── Entries shown
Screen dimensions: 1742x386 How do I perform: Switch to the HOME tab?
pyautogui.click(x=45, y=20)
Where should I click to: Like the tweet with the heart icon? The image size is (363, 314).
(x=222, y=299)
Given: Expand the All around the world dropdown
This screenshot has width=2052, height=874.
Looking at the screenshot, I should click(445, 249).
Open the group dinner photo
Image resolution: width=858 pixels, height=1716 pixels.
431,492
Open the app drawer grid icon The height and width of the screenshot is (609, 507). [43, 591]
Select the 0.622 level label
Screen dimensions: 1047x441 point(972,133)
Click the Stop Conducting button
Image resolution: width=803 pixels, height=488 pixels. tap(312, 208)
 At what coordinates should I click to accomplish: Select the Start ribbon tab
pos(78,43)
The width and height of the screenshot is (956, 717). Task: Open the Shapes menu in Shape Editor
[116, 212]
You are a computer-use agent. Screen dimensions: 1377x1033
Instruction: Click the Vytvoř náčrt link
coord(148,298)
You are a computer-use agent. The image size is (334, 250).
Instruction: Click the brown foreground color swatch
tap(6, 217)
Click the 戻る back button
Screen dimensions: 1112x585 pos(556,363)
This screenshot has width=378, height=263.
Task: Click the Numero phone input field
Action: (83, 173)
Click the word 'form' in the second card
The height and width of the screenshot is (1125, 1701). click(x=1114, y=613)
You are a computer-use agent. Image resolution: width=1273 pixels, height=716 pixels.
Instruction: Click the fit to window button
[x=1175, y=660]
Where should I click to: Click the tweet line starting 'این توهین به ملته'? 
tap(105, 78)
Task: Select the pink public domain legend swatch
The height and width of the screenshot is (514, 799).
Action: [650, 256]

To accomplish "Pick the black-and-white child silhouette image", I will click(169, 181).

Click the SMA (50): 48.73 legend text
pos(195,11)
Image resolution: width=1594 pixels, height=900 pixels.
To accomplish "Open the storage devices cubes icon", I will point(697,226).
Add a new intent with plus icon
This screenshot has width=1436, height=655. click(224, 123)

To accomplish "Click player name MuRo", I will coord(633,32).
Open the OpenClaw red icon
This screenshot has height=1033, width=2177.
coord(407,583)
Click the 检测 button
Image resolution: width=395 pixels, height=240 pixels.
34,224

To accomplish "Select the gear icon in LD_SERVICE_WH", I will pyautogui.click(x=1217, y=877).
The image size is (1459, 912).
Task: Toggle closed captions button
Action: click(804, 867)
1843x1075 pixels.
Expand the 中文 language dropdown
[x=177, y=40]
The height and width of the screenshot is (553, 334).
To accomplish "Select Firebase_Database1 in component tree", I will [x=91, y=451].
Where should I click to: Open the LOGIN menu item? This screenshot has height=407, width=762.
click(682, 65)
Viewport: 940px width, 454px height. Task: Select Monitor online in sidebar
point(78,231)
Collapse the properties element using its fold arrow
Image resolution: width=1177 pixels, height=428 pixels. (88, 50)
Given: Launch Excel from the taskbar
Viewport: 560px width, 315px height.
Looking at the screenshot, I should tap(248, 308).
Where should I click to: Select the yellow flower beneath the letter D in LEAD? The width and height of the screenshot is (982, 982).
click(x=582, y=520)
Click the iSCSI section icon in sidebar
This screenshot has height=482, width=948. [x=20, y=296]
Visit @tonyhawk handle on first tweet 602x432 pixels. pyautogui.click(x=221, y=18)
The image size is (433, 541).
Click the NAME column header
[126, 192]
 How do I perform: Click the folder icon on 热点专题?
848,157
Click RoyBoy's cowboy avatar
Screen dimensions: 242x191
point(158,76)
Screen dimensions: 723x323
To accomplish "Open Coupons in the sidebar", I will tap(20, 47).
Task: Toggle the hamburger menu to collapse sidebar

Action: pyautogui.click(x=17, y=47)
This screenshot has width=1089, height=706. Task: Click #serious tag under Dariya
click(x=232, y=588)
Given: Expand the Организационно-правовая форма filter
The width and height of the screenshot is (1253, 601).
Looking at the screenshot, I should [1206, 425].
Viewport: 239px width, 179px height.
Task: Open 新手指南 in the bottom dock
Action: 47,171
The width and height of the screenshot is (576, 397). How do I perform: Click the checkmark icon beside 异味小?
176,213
────
▶ [Written problem]:
Reproduce all of the lines above word for word, with no changes.

▶ [Worked answer]:
Screen dimensions: 1742x386 How do I perform: Switch to the HOME tab?
pyautogui.click(x=45, y=20)
Where should I click to: Like the tweet with the heart icon? The image size is (363, 314).
(x=222, y=299)
Given: Expand the All around the world dropdown
This screenshot has width=2052, height=874.
Looking at the screenshot, I should click(445, 249).
Open the group dinner photo
Image resolution: width=858 pixels, height=1716 pixels.
431,492
Open the app drawer grid icon The height and width of the screenshot is (609, 507). [43, 591]
Select the 0.622 level label
Screen dimensions: 1047x441 point(972,133)
Click the Stop Conducting button
Image resolution: width=803 pixels, height=488 pixels. tap(312, 208)
 At what coordinates should I click to accomplish: Select the Start ribbon tab
pos(78,43)
The width and height of the screenshot is (956, 717). Task: Open the Shapes menu in Shape Editor
[116, 212]
You are a computer-use agent. Screen dimensions: 1377x1033
Instruction: Click the Vytvoř náčrt link
coord(148,298)
You are a computer-use agent. The image size is (334, 250).
Instruction: Click the brown foreground color swatch
tap(6, 217)
Click the 戻る back button
Screen dimensions: 1112x585 pos(556,363)
This screenshot has width=378, height=263.
Task: Click the Numero phone input field
Action: (83, 173)
Click the word 'form' in the second card
The height and width of the screenshot is (1125, 1701). click(x=1114, y=613)
You are a computer-use agent. Image resolution: width=1273 pixels, height=716 pixels.
Instruction: Click the fit to window button
[x=1175, y=660]
Where should I click to: Click the tweet line starting 'این توهین به ملته'? 
tap(105, 78)
Task: Select the pink public domain legend swatch
The height and width of the screenshot is (514, 799).
Action: [650, 256]

To accomplish "Pick the black-and-white child silhouette image", I will click(169, 181).

Click the SMA (50): 48.73 legend text
pos(195,11)
Image resolution: width=1594 pixels, height=900 pixels.
To accomplish "Open the storage devices cubes icon", I will point(697,226).
Add a new intent with plus icon
This screenshot has width=1436, height=655. click(224, 123)

To accomplish "Click player name MuRo", I will coord(633,32).
Open the OpenClaw red icon
This screenshot has height=1033, width=2177.
coord(407,583)
Click the 检测 button
Image resolution: width=395 pixels, height=240 pixels.
34,224

To accomplish "Select the gear icon in LD_SERVICE_WH", I will pyautogui.click(x=1217, y=877).
The image size is (1459, 912).
Task: Toggle closed captions button
Action: click(804, 867)
1843x1075 pixels.
Expand the 中文 language dropdown
[x=177, y=40]
The height and width of the screenshot is (553, 334).
To accomplish "Select Firebase_Database1 in component tree", I will [x=91, y=451].
Where should I click to: Open the LOGIN menu item? This screenshot has height=407, width=762.
click(682, 65)
Viewport: 940px width, 454px height. Task: Select Monitor online in sidebar
point(78,231)
Collapse the properties element using its fold arrow
Image resolution: width=1177 pixels, height=428 pixels. (88, 50)
Given: Launch Excel from the taskbar
Viewport: 560px width, 315px height.
Looking at the screenshot, I should tap(248, 308).
Where should I click to: Select the yellow flower beneath the letter D in LEAD? The width and height of the screenshot is (982, 982).
click(x=582, y=520)
Click the iSCSI section icon in sidebar
This screenshot has height=482, width=948. [x=20, y=296]
Visit @tonyhawk handle on first tweet 602x432 pixels. pyautogui.click(x=221, y=18)
The image size is (433, 541).
Click the NAME column header
[126, 192]
 How do I perform: Click the folder icon on 热点专题?
848,157
Click RoyBoy's cowboy avatar
Screen dimensions: 242x191
point(158,76)
Screen dimensions: 723x323
To accomplish "Open Coupons in the sidebar", I will tap(20, 47).
Task: Toggle the hamburger menu to collapse sidebar

Action: pyautogui.click(x=17, y=47)
This screenshot has width=1089, height=706. Task: Click #serious tag under Dariya
click(x=232, y=588)
Given: Expand the Организационно-правовая форма filter
The width and height of the screenshot is (1253, 601).
Looking at the screenshot, I should [1206, 425].
Viewport: 239px width, 179px height.
Task: Open 新手指南 in the bottom dock
Action: 47,171
The width and height of the screenshot is (576, 397). How do I perform: Click the checkmark icon beside 异味小?
176,213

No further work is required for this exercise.